• **PROBLEM SET**:
(a) Summarize the text on the St. Gallen–Winterthur railway line in two sentences.
(b) Rewrite the data rows starting at the first row and ending at the row containing "Action: 193,504", replacing "Select" with "Choose" and leaving everything else unchanged.

• **PAGE EXTRACT**:
* start *
The St. Gallen–Winterthur railway line is a standard gauge railway line in the Swiss cantons of St. Gallen, Thurgau and Zürich and belongs to the Swiss Federal Railways (SBB). The 57.1 kilometre-long line was opened between 1855 and 1856 in four stages by the St. Gallen-Appenzell Railway (Sankt Gallisch-Appenzellische Eisenbahn, SGAE).

History

Construction and opening
 

The Canton of Thurgau initially refused to grant a concession for the line on its territory, as the route would not have favoured Thurgau. The Swiss Northeastern Railway (Die Schweizerische Nordostbahn) operated the competing Winterthur–Romanshorn railway through the Thurgau.
 
The Winterthur–Wil–Thur bridge section at Schwarzenbach was built by Julius Herz. The Winterthur–Wil section was opened on 14 October 1855. The journey time was 40 minutes.
 
The line between Wil and Flawil was hotly debated. The SGAE applied for a concession for the easily-built route south of Uzwil’s local hill, the Vogelsberg, from Schwarzenbach via the Bettenauer Weiher and Oberuzwil to Flawil. Commercial interests preferred a route north of the Vogelsberg so that Uzwil could have a station. So the line was built with a tight S-curve on the edge of the Vogelsberg, where Uzwil station was later built. As a result, this S-curve is today one of the slowest sections of the whole line and the tightest curve on a relatively high-speed line in Switzerland. The Wil–Flawil section was opened on 25 December 1855.
 
After the construction of the Glatt bridge at Egg between Flawil and Gossau was completed on 15 February 1856, the line reached Gossau and Winkeln. Finally, the line was extended to the town of  St. Gallen on 24 March 1856. For this purpose, an iron lattice bridge designed by Karl Etzel was built over the Sitter, the original Sitter Viaduct.

Further development 

A train coming from Winterthur derailed in Vonwil near St. Gallen on 31 December 1879. The two locomotives came to lie on the left and right of the railway track and the carriages were pushed into each other. The accident caused two deaths and several were injured, some seriously.
* end *
• **Data items**:
* start *
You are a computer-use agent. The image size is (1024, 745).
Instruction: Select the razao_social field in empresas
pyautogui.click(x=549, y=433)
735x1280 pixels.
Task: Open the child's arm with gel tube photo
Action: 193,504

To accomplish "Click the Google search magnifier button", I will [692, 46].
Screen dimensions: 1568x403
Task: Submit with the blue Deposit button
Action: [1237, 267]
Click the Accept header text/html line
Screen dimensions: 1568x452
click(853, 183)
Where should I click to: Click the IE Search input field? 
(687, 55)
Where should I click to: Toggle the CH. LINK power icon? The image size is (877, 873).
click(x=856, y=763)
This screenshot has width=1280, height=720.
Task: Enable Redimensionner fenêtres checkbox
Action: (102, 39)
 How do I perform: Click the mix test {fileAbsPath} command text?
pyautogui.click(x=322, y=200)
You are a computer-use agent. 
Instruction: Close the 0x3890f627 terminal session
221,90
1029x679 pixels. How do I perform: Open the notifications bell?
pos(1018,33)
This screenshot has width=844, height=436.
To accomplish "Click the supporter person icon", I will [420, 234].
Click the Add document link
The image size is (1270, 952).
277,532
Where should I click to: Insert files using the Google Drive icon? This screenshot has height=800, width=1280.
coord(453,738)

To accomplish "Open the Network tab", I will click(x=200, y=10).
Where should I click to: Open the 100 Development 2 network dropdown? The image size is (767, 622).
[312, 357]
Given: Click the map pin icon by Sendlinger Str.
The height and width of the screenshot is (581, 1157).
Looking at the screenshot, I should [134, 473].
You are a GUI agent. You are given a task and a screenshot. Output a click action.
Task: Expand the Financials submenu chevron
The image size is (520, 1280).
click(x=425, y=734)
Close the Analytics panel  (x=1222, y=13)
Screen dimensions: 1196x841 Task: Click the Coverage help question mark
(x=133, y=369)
* end *
• **EXERCISE ANSWERS**:
(a) The St. Gallen–Winterthur railway line is a 57.1-kilometer standard gauge line in the Swiss cantons of St. Gallen, Thurgau and Zürich that belongs to the Swiss Federal Railways and was opened in four stages between 1855 and 1856 by the St. Gallen-Appenzell Railway. Because commercial interests wanted Uzwil to have a station, the line was built with a tight S-curve on the edge of the Vogelsberg, which is today one of the slowest sections of the whole line.

(b)
You are a computer-use agent. The image size is (1024, 745).
Instruction: Choose the razao_social field in empresas
pyautogui.click(x=549, y=433)
735x1280 pixels.
Task: Open the child's arm with gel tube photo
Action: 193,504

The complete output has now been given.